Dataset records
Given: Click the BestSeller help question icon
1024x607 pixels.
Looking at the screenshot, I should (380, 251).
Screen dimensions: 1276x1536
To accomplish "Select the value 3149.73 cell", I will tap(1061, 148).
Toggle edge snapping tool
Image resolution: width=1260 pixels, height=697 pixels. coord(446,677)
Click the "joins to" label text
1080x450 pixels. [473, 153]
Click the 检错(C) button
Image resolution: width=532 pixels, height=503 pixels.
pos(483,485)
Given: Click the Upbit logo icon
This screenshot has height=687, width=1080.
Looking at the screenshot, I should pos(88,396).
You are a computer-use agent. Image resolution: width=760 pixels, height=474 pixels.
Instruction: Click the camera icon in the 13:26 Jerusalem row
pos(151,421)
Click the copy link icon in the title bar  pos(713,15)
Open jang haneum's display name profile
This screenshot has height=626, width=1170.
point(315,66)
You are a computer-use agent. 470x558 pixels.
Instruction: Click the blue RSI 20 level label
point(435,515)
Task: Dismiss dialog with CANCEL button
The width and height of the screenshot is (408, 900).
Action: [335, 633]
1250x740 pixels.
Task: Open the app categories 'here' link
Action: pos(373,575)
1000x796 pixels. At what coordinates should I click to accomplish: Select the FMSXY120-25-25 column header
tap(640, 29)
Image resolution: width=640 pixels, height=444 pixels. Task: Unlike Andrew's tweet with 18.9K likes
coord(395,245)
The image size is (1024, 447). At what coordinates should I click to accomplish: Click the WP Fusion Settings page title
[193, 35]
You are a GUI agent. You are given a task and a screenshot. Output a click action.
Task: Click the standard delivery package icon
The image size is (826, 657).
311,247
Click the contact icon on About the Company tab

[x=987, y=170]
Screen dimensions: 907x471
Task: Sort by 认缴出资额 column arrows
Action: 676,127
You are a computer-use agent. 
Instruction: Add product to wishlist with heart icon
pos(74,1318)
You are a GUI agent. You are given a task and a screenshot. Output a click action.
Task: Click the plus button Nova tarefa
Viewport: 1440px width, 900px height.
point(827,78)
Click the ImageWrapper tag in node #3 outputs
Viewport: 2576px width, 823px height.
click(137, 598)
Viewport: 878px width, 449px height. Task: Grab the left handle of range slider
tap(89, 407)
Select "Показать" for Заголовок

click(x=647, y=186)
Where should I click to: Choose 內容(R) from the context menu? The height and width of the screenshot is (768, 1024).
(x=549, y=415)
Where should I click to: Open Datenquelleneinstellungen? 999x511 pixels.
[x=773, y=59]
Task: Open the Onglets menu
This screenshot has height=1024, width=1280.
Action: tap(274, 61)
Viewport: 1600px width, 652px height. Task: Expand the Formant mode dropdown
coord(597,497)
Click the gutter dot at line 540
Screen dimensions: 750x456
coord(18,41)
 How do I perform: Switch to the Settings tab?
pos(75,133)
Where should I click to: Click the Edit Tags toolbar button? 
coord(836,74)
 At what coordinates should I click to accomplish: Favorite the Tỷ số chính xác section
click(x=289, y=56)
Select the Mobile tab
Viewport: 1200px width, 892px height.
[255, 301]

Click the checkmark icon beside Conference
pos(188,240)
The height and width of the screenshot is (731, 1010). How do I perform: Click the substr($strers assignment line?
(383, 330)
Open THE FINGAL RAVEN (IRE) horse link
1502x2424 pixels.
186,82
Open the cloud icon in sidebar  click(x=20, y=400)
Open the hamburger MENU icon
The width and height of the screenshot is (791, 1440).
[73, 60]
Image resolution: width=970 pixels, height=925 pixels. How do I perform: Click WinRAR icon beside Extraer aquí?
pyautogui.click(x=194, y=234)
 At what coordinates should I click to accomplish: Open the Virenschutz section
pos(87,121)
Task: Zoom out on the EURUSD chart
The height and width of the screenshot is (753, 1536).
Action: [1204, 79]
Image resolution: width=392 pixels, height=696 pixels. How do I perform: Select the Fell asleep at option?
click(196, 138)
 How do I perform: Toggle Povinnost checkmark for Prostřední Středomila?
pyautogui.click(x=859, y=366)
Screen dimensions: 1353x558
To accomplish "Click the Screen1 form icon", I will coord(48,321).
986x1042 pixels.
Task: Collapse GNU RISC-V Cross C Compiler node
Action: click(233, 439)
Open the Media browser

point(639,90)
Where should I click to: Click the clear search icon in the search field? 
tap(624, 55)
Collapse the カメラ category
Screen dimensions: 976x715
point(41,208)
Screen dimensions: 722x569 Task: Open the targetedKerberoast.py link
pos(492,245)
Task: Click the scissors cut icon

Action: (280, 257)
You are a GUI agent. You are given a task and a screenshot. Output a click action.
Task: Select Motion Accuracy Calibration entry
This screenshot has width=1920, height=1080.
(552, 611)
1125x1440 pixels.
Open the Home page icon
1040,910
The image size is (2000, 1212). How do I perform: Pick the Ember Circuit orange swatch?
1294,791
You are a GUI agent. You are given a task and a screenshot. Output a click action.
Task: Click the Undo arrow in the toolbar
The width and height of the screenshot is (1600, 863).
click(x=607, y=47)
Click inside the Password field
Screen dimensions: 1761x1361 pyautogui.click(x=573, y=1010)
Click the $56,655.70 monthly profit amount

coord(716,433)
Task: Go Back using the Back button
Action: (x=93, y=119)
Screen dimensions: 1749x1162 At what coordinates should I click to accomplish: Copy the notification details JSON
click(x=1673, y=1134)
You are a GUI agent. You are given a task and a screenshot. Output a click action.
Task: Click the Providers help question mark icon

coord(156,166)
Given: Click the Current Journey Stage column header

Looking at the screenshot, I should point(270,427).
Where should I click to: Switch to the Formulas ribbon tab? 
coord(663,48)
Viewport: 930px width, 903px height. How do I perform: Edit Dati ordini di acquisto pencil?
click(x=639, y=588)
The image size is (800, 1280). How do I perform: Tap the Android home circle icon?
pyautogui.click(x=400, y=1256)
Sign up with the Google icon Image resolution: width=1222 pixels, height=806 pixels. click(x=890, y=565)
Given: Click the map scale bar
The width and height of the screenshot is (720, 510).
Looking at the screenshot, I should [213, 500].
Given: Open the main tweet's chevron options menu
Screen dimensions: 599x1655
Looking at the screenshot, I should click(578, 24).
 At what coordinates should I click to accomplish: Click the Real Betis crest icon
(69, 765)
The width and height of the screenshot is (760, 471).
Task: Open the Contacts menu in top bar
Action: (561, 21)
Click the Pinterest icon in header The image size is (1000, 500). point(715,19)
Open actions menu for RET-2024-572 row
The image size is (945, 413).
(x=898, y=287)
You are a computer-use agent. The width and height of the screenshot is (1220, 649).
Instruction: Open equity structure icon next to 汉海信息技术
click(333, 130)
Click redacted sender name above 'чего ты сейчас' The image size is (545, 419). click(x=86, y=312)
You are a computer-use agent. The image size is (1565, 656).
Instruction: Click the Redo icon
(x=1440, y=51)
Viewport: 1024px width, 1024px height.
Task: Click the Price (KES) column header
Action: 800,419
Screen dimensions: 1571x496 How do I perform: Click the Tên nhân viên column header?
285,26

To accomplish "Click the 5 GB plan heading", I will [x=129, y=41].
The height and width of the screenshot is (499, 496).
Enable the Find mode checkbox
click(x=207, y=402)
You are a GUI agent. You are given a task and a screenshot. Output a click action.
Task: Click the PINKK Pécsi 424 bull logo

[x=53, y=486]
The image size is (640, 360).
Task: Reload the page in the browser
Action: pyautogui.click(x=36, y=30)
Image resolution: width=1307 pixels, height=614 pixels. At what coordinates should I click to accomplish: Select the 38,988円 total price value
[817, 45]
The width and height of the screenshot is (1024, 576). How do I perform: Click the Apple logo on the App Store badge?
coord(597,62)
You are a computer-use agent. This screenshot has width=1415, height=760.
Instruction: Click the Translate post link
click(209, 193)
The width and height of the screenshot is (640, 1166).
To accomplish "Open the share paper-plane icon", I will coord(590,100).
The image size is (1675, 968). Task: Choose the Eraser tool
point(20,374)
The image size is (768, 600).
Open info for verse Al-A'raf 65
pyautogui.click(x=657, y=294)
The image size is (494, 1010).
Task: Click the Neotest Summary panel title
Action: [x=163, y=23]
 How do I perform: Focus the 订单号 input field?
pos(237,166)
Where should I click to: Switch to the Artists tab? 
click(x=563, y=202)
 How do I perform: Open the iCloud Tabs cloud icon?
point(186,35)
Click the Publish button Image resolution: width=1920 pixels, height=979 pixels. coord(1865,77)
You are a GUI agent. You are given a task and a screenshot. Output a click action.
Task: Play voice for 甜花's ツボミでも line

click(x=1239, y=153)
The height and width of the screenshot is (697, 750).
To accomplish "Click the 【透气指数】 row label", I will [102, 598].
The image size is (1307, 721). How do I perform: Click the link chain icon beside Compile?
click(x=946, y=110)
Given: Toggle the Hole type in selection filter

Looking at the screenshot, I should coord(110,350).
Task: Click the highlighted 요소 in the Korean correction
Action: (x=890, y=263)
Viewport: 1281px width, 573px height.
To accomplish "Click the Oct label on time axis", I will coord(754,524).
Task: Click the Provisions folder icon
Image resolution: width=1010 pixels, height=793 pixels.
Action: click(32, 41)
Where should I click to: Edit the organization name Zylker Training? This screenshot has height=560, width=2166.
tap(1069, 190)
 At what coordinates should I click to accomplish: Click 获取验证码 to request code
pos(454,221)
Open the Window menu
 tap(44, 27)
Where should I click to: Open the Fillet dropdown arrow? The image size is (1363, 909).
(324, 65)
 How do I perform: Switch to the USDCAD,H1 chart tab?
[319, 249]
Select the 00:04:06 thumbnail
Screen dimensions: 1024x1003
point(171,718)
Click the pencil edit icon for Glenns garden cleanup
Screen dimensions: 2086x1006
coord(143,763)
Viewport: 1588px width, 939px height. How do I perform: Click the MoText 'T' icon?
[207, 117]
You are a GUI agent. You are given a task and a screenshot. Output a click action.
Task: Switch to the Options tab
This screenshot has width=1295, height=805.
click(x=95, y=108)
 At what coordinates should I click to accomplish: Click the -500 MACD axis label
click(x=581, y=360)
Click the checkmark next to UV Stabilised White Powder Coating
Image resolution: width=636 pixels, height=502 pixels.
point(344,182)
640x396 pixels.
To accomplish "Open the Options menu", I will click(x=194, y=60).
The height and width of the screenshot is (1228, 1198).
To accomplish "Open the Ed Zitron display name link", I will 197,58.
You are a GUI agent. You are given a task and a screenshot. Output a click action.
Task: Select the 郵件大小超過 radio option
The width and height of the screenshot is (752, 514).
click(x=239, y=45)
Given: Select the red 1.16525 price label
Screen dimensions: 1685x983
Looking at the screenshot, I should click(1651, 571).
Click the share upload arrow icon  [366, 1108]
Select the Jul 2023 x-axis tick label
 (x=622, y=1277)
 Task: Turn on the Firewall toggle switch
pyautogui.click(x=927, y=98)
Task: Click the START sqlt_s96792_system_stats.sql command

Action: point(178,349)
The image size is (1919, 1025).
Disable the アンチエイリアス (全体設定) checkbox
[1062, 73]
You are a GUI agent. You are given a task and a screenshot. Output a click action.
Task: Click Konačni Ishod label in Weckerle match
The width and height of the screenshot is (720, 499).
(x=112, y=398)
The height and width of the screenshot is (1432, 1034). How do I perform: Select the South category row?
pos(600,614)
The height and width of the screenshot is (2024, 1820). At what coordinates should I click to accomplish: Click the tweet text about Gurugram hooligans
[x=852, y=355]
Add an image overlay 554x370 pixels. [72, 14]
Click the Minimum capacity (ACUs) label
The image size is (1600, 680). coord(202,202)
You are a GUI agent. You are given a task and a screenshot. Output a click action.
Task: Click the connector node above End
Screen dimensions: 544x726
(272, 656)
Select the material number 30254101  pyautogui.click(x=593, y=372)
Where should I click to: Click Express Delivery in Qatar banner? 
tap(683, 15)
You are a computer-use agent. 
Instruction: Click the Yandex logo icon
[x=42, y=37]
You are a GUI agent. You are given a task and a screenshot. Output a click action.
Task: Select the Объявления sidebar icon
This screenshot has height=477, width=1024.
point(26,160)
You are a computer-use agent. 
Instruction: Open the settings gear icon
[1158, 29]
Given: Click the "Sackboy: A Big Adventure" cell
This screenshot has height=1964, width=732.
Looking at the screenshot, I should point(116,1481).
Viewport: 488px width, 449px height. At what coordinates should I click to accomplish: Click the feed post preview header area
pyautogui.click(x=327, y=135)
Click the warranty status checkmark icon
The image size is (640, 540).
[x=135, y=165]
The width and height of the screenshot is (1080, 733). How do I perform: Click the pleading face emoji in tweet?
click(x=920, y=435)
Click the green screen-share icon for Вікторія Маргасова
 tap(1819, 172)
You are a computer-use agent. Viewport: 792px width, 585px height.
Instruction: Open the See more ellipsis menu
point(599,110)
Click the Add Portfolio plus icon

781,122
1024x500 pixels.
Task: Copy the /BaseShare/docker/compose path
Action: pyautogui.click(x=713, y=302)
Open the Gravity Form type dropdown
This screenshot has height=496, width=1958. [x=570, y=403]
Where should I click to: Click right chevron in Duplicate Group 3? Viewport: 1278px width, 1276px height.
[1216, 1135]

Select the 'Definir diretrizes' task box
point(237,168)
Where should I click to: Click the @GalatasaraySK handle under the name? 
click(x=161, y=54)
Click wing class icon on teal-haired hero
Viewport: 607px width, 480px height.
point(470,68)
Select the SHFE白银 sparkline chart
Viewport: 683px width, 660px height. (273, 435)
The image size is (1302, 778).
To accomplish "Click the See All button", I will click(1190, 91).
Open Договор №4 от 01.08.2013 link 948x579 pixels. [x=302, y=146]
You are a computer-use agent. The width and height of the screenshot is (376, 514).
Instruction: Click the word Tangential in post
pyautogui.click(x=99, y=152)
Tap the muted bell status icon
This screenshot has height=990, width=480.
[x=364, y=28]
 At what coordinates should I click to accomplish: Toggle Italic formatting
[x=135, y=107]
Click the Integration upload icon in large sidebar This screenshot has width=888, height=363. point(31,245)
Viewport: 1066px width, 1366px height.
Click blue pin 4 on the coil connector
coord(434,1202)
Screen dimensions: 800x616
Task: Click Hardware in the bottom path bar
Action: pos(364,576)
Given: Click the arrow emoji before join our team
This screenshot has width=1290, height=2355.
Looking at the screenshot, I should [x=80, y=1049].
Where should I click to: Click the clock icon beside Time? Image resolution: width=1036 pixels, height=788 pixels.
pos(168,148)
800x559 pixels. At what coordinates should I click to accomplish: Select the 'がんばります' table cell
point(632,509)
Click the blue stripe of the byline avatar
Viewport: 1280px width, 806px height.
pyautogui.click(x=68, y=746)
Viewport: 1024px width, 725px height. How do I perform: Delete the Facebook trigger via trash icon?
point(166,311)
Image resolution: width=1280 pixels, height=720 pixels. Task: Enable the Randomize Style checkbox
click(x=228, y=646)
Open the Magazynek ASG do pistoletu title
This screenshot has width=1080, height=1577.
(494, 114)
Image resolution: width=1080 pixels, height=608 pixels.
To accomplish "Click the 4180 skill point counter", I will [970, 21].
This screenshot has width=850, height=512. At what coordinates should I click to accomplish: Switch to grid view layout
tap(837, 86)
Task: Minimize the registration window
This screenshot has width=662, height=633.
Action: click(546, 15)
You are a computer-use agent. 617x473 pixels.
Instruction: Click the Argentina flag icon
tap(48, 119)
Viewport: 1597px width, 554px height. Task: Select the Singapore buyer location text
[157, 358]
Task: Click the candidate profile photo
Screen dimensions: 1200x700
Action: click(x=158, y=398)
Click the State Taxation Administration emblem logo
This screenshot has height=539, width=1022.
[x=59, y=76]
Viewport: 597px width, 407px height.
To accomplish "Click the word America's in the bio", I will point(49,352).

*WORK TO BE COMPLETED*
Copy, please, exactly the lines that start at the first line of the data and end at the line containing "Task: Dismiss dialog with CANCEL button", both kept and no others.

*REPLY TO THE EXERCISE*
Given: Click the BestSeller help question icon
1024x607 pixels.
Looking at the screenshot, I should (380, 251).
Screen dimensions: 1276x1536
To accomplish "Select the value 3149.73 cell", I will tap(1061, 148).
Toggle edge snapping tool
Image resolution: width=1260 pixels, height=697 pixels. coord(446,677)
Click the "joins to" label text
1080x450 pixels. [473, 153]
Click the 检错(C) button
Image resolution: width=532 pixels, height=503 pixels.
pos(483,485)
Given: Click the Upbit logo icon
This screenshot has height=687, width=1080.
Looking at the screenshot, I should pos(88,396).
You are a computer-use agent. Image resolution: width=760 pixels, height=474 pixels.
Instruction: Click the camera icon in the 13:26 Jerusalem row
pos(151,421)
Click the copy link icon in the title bar  pos(713,15)
Open jang haneum's display name profile
This screenshot has height=626, width=1170.
point(315,66)
You are a computer-use agent. 470x558 pixels.
Instruction: Click the blue RSI 20 level label
point(435,515)
Task: Dismiss dialog with CANCEL button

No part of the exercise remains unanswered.